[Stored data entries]
[Start of Attachment]
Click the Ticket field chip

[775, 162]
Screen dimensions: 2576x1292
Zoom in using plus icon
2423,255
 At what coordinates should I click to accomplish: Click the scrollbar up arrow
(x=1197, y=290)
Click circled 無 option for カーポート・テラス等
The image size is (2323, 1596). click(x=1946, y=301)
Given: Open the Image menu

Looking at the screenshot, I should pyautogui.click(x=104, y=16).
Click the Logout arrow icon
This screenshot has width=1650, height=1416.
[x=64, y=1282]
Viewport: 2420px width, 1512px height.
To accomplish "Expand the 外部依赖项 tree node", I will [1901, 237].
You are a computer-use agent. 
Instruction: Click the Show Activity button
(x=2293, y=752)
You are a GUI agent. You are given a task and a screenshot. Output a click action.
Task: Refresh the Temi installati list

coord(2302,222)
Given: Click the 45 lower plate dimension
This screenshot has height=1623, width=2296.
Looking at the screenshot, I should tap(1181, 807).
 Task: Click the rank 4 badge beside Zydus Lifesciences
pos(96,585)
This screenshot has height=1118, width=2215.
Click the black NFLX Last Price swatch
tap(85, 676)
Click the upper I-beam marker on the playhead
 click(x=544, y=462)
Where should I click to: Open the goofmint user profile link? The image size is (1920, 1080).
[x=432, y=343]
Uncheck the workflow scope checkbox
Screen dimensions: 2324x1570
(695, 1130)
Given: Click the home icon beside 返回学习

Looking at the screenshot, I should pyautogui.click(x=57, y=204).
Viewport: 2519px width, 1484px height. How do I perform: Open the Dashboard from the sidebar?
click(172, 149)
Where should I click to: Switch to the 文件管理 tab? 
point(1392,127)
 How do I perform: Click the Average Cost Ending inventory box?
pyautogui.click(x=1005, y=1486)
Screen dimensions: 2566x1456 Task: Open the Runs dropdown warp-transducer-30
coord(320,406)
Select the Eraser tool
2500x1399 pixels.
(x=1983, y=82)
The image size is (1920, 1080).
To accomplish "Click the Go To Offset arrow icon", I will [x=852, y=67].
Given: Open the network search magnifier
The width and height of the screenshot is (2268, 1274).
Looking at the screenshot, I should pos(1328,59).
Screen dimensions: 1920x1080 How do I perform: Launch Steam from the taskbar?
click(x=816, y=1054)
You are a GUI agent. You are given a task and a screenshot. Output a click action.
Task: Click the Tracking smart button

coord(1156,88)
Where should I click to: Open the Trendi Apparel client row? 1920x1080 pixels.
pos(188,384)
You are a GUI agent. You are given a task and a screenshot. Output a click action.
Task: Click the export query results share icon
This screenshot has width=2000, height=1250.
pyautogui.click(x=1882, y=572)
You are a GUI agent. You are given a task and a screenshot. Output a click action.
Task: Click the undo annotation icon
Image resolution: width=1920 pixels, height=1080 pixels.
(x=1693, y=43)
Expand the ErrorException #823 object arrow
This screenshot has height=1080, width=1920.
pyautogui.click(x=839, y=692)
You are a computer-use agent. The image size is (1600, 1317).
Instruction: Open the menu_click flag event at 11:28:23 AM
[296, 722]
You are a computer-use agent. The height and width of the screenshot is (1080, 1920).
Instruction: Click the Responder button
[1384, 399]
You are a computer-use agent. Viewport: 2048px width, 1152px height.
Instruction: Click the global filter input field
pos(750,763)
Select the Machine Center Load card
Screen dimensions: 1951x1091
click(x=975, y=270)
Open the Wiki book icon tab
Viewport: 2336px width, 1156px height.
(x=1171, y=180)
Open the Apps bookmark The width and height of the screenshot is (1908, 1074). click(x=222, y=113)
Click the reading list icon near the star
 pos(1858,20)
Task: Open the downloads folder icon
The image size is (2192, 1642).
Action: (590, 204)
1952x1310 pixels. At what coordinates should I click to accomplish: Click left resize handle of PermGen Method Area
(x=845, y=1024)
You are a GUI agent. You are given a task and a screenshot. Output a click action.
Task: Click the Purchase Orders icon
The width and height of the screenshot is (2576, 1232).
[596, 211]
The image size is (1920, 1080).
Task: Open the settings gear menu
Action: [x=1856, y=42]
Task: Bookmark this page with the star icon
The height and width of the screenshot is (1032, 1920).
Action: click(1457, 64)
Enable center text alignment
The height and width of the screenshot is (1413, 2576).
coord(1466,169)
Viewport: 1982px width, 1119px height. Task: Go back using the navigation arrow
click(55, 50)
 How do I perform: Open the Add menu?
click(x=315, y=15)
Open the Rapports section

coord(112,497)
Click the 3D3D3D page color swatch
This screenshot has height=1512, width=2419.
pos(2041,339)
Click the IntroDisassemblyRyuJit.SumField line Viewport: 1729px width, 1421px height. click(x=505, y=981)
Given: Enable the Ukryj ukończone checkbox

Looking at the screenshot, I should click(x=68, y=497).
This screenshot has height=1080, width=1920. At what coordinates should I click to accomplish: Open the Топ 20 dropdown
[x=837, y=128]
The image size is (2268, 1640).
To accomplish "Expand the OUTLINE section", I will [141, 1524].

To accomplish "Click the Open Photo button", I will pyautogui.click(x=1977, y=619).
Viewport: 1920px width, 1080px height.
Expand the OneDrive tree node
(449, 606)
[End of Attachment]
→ **Exercise prompt**
Repeat the data in full. Nothing may be dropped or altered.

→ **Solution to this task**
Click the Ticket field chip

[775, 162]
Screen dimensions: 2576x1292
Zoom in using plus icon
2423,255
 At what coordinates should I click to accomplish: Click the scrollbar up arrow
(x=1197, y=290)
Click circled 無 option for カーポート・テラス等
The image size is (2323, 1596). click(x=1946, y=301)
Given: Open the Image menu

Looking at the screenshot, I should pyautogui.click(x=104, y=16).
Click the Logout arrow icon
This screenshot has width=1650, height=1416.
[x=64, y=1282]
Viewport: 2420px width, 1512px height.
To accomplish "Expand the 外部依赖项 tree node", I will [1901, 237].
You are a computer-use agent. 
Instruction: Click the Show Activity button
(x=2293, y=752)
You are a GUI agent. You are given a task and a screenshot. Output a click action.
Task: Refresh the Temi installati list

coord(2302,222)
Given: Click the 45 lower plate dimension
This screenshot has height=1623, width=2296.
Looking at the screenshot, I should tap(1181, 807).
 Task: Click the rank 4 badge beside Zydus Lifesciences
pos(96,585)
This screenshot has height=1118, width=2215.
Click the black NFLX Last Price swatch
tap(85, 676)
Click the upper I-beam marker on the playhead
 click(x=544, y=462)
Where should I click to: Open the goofmint user profile link? The image size is (1920, 1080).
[x=432, y=343]
Uncheck the workflow scope checkbox
Screen dimensions: 2324x1570
(695, 1130)
Given: Click the home icon beside 返回学习

Looking at the screenshot, I should pyautogui.click(x=57, y=204).
Viewport: 2519px width, 1484px height. How do I perform: Open the Dashboard from the sidebar?
click(172, 149)
Where should I click to: Switch to the 文件管理 tab? 
point(1392,127)
 How do I perform: Click the Average Cost Ending inventory box?
pyautogui.click(x=1005, y=1486)
Screen dimensions: 2566x1456 Task: Open the Runs dropdown warp-transducer-30
coord(320,406)
Select the Eraser tool
2500x1399 pixels.
(x=1983, y=82)
The image size is (1920, 1080).
To accomplish "Click the Go To Offset arrow icon", I will [x=852, y=67].
Given: Open the network search magnifier
The width and height of the screenshot is (2268, 1274).
Looking at the screenshot, I should pos(1328,59).
Screen dimensions: 1920x1080 How do I perform: Launch Steam from the taskbar?
click(x=816, y=1054)
You are a GUI agent. You are given a task and a screenshot. Output a click action.
Task: Click the Tracking smart button

coord(1156,88)
Where should I click to: Open the Trendi Apparel client row? 1920x1080 pixels.
pos(188,384)
You are a GUI agent. You are given a task and a screenshot. Output a click action.
Task: Click the export query results share icon
This screenshot has width=2000, height=1250.
pyautogui.click(x=1882, y=572)
You are a GUI agent. You are given a task and a screenshot. Output a click action.
Task: Click the undo annotation icon
Image resolution: width=1920 pixels, height=1080 pixels.
(x=1693, y=43)
Expand the ErrorException #823 object arrow
This screenshot has height=1080, width=1920.
pyautogui.click(x=839, y=692)
You are a computer-use agent. The image size is (1600, 1317).
Instruction: Open the menu_click flag event at 11:28:23 AM
[296, 722]
You are a computer-use agent. The height and width of the screenshot is (1080, 1920).
Instruction: Click the Responder button
[1384, 399]
You are a computer-use agent. Viewport: 2048px width, 1152px height.
Instruction: Click the global filter input field
pos(750,763)
Select the Machine Center Load card
Screen dimensions: 1951x1091
click(x=975, y=270)
Open the Wiki book icon tab
Viewport: 2336px width, 1156px height.
(x=1171, y=180)
Open the Apps bookmark The width and height of the screenshot is (1908, 1074). click(x=222, y=113)
Click the reading list icon near the star
 pos(1858,20)
Task: Open the downloads folder icon
The image size is (2192, 1642).
Action: (590, 204)
1952x1310 pixels. At what coordinates should I click to accomplish: Click left resize handle of PermGen Method Area
(x=845, y=1024)
You are a GUI agent. You are given a task and a screenshot. Output a click action.
Task: Click the Purchase Orders icon
The width and height of the screenshot is (2576, 1232).
[596, 211]
The image size is (1920, 1080).
Task: Open the settings gear menu
Action: [x=1856, y=42]
Task: Bookmark this page with the star icon
The height and width of the screenshot is (1032, 1920).
Action: click(1457, 64)
Enable center text alignment
The height and width of the screenshot is (1413, 2576).
coord(1466,169)
Viewport: 1982px width, 1119px height. Task: Go back using the navigation arrow
click(55, 50)
 How do I perform: Open the Add menu?
click(x=315, y=15)
Open the Rapports section

coord(112,497)
Click the 3D3D3D page color swatch
This screenshot has height=1512, width=2419.
pos(2041,339)
Click the IntroDisassemblyRyuJit.SumField line Viewport: 1729px width, 1421px height. click(x=505, y=981)
Given: Enable the Ukryj ukończone checkbox

Looking at the screenshot, I should click(x=68, y=497).
This screenshot has height=1080, width=1920. At what coordinates should I click to accomplish: Open the Топ 20 dropdown
[x=837, y=128]
The image size is (2268, 1640).
To accomplish "Expand the OUTLINE section", I will [141, 1524].

To accomplish "Click the Open Photo button", I will pyautogui.click(x=1977, y=619).
Viewport: 1920px width, 1080px height.
Expand the OneDrive tree node
(449, 606)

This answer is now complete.